Let’s put aside for a moment the issue I spoke about; my views on it are clear from the earlier blog. What struck me was that maybe there is a growing fatigue — even irritation — among Muslims about secularism and bias being the only topics of debate as far as they are concerned. Maybe, just maybe, there are other things to talk about. Maybe there are other issues on the community’s mind – employment, education, per capita incomes, housing, being part of the mainstream and the debates that are so much part of it, like freedom of expression.

I know I cringe every time there is a photograph of Muslims celebrating Diwali, Ganesh Chaturthi or Holi. Or of Hindus celebrating Eid. As if the media feels the need to keep giving evidence of inter-faith tolerance, as if it is afraid it doesn’t exist at all. 

If that  is the media’s fear, then let me assure it that is not the case. I am convinced the so-called divide doesn’t exist at all in the minds of an overwhelming majority of Indians. Inter-faith tolerance, in fact the celebration of our vast diversity of faiths, is a done deal, it’s cast in stone. We don’t need anybody to keep underscoring it  with cliched visuals. What we need is to move on to real issues, the kind I mentioned above.

The Jamaat-e-Hind Islami’s Maharashtra unit, which hosted the talk I gave (there were two other speakers too), is doing well to organise such events.
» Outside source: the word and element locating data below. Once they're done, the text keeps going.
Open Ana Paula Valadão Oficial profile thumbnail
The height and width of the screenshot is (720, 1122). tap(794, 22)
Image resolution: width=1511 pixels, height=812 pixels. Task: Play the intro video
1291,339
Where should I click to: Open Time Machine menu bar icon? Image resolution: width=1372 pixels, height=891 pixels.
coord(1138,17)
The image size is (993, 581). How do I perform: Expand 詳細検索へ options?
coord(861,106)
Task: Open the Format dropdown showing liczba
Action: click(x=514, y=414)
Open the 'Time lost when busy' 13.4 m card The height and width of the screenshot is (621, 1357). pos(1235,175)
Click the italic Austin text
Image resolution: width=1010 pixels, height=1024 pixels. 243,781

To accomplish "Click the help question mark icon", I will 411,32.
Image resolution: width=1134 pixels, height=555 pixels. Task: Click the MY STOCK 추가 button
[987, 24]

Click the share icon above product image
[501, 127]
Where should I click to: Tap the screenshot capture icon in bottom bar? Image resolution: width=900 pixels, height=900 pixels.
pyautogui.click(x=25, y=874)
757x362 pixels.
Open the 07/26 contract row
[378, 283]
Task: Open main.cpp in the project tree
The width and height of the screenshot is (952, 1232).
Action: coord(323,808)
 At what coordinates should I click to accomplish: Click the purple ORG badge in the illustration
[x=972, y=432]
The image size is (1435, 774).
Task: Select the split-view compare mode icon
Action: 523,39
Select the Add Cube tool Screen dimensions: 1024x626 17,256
It ensures Muslims talk about more than a sense of victimisation (justified in very many cases, but the only way the community can break out of it is to have more on its mind).

I do hope there are more such talks. And I hope the Jamaat invites me to them.

1 Comment

  1. ZUBINA said,

    February 22, 2008 at 7:43 am

    Jamaat-e-Hind Islami’s Maharashtra unit, which hosted the talk on freedom of expression was an effective effort to give Muslims a voice to assert themselves. Muslims today are being categorized in the non-secularist and pro-terrorrism lot. It’s true that most of the fundamentalist groups today are a foundation of Islamic extremism but one shouldn’t forget that all muslims are not terrorists. Infact LTTE, Maoists and Naxals too are highly operative terror forces around South Asia; but at end of the itz the muslims who r stigmatised.